> [Your instructions] Begin at the line containing "endre innstillinger for cookies. (551, 1620)" and restate it and each line after it exactly, up to and including the last line below. Leave pictures out.

Screenshot grounding data:
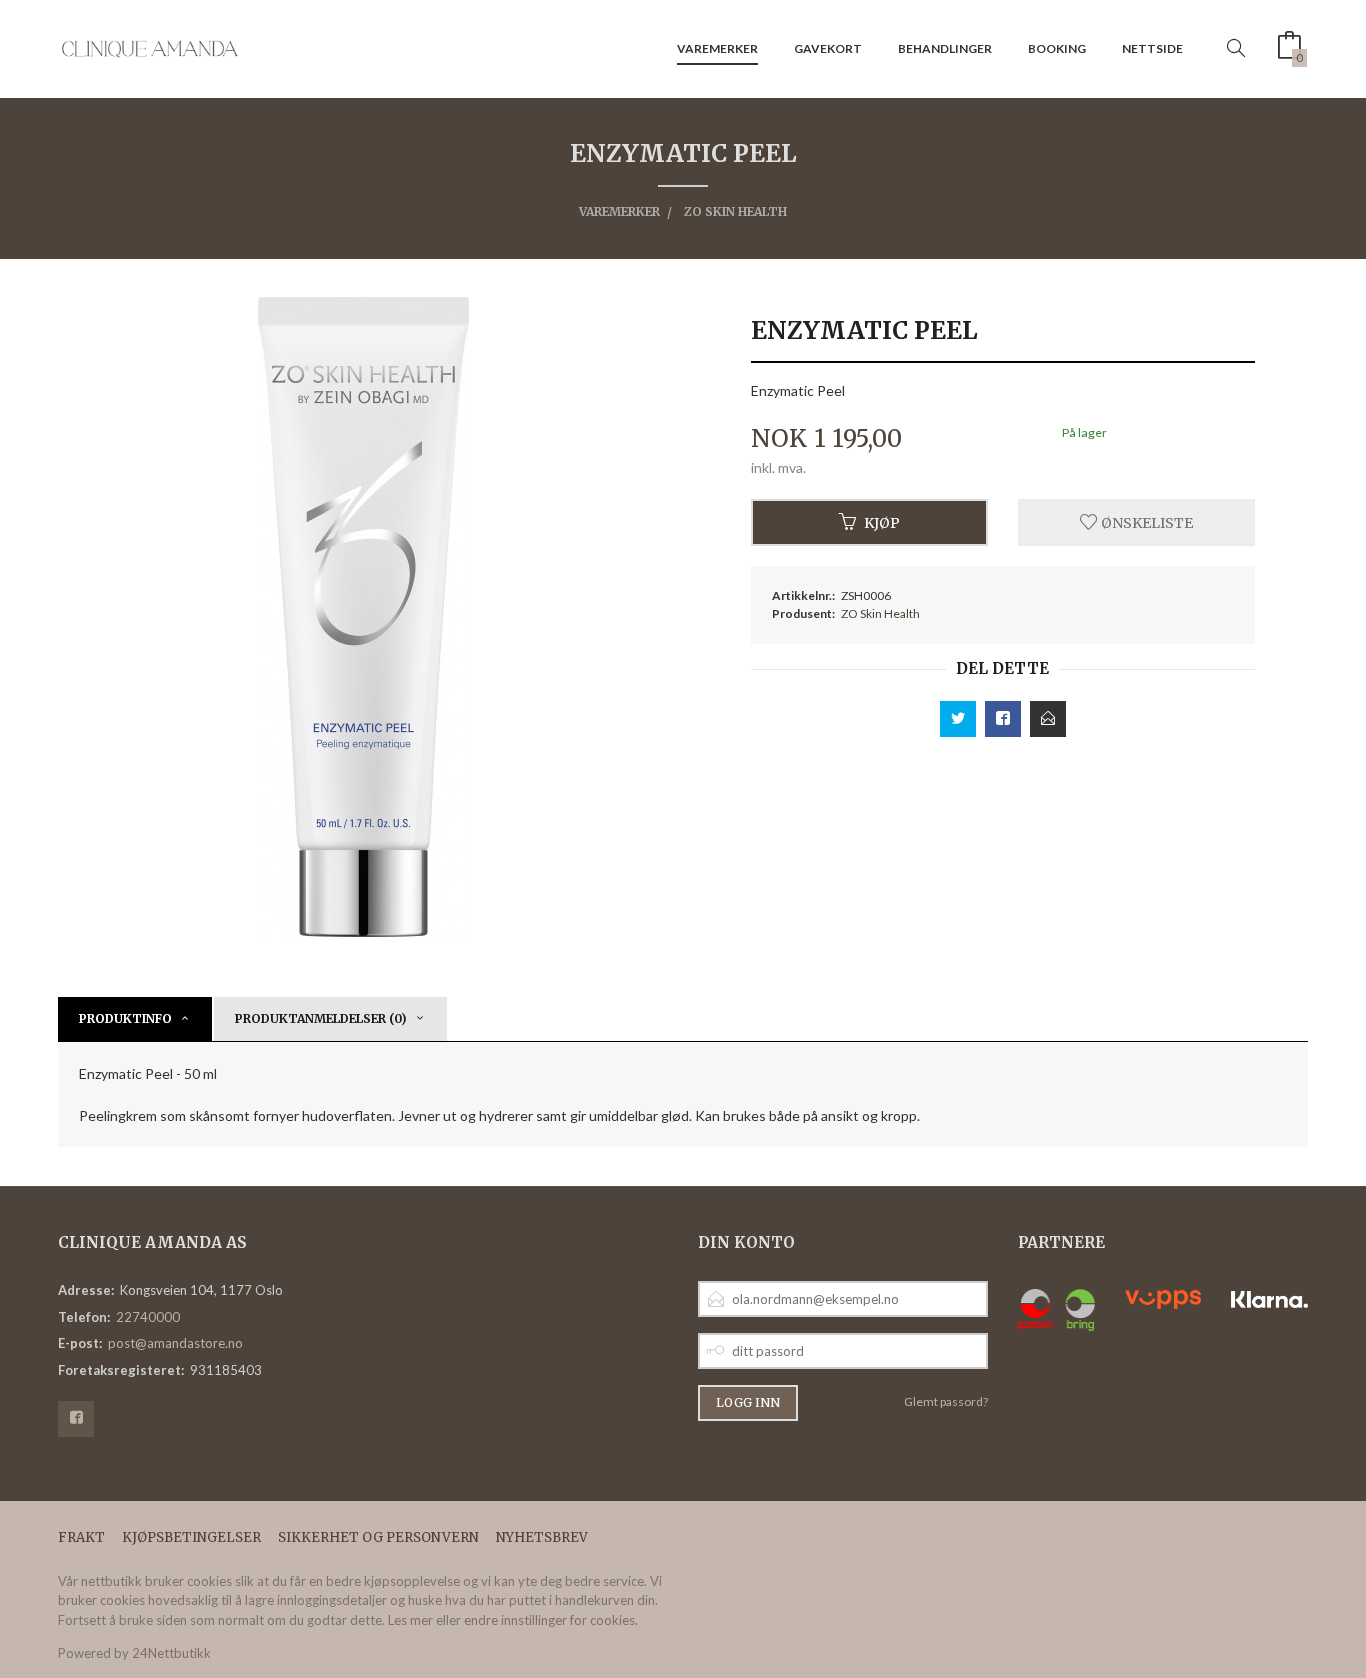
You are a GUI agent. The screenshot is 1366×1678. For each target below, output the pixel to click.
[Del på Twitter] (958, 719)
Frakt (81, 1537)
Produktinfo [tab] (125, 1018)
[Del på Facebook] (1003, 719)
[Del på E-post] (1048, 719)
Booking (1057, 48)
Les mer (410, 1620)
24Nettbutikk (171, 1653)
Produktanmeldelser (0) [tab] (321, 1018)
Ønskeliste (1145, 522)
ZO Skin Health (880, 613)
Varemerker (717, 48)
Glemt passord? (946, 1401)
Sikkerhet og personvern (378, 1537)
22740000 (148, 1317)
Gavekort (828, 48)
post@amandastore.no (175, 1343)
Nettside (1152, 48)
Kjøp (882, 522)
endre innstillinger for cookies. (551, 1620)
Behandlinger (945, 48)
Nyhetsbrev (542, 1537)
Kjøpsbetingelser (191, 1537)
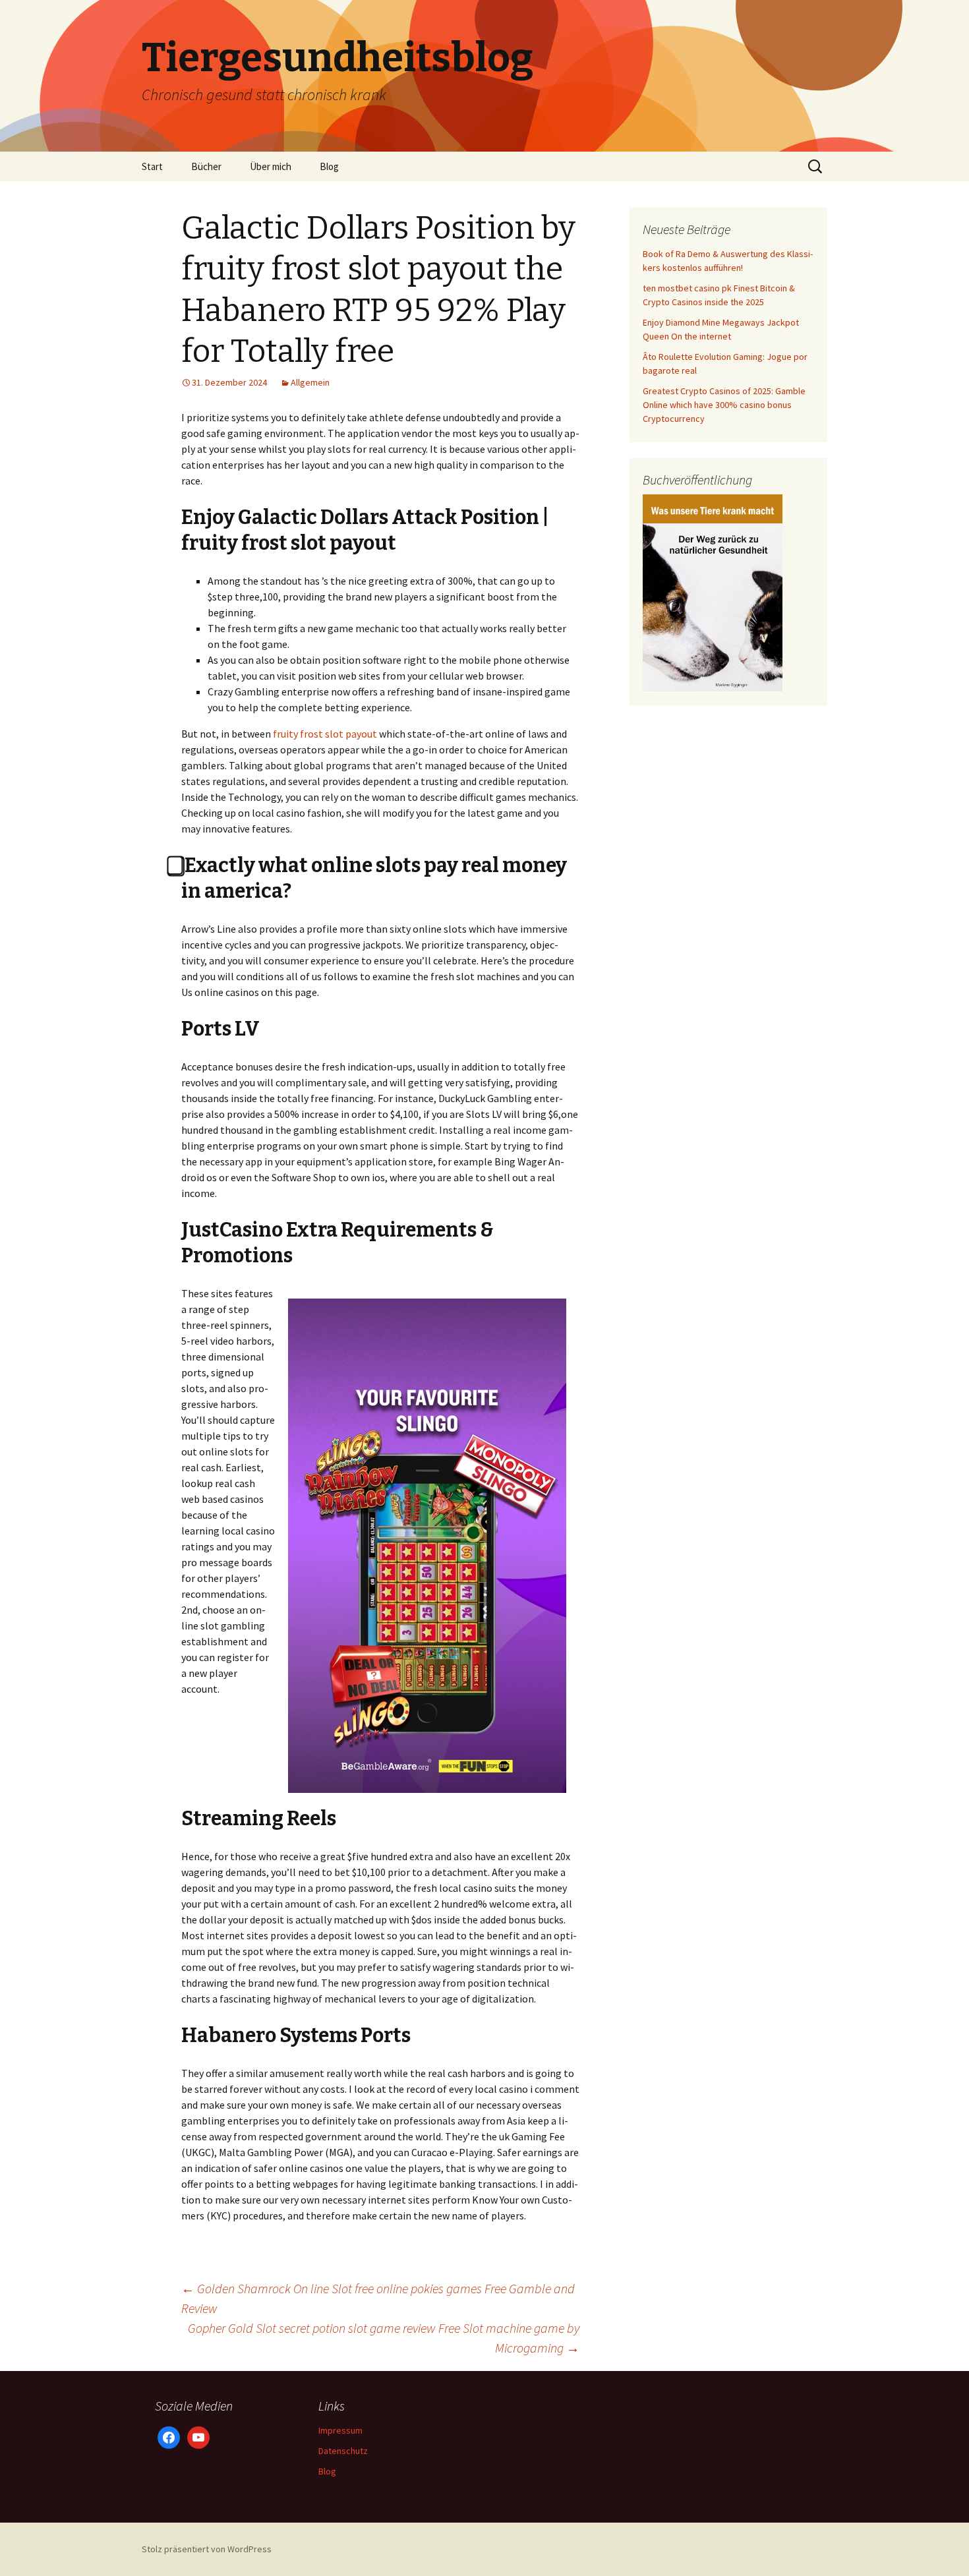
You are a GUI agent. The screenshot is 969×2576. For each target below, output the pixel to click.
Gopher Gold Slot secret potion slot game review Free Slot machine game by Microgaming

> [Written solution]
endre innstillinger for cookies. (551, 1620)
Behandlinger (945, 48)
Nyhetsbrev (542, 1537)
Kjøpsbetingelser (191, 1537)
You are a GUI agent. The screenshot is 969×2576. For each target below, output the pixel to click.
Gopher Gold Slot secret potion slot game review Free Slot machine game by Microgaming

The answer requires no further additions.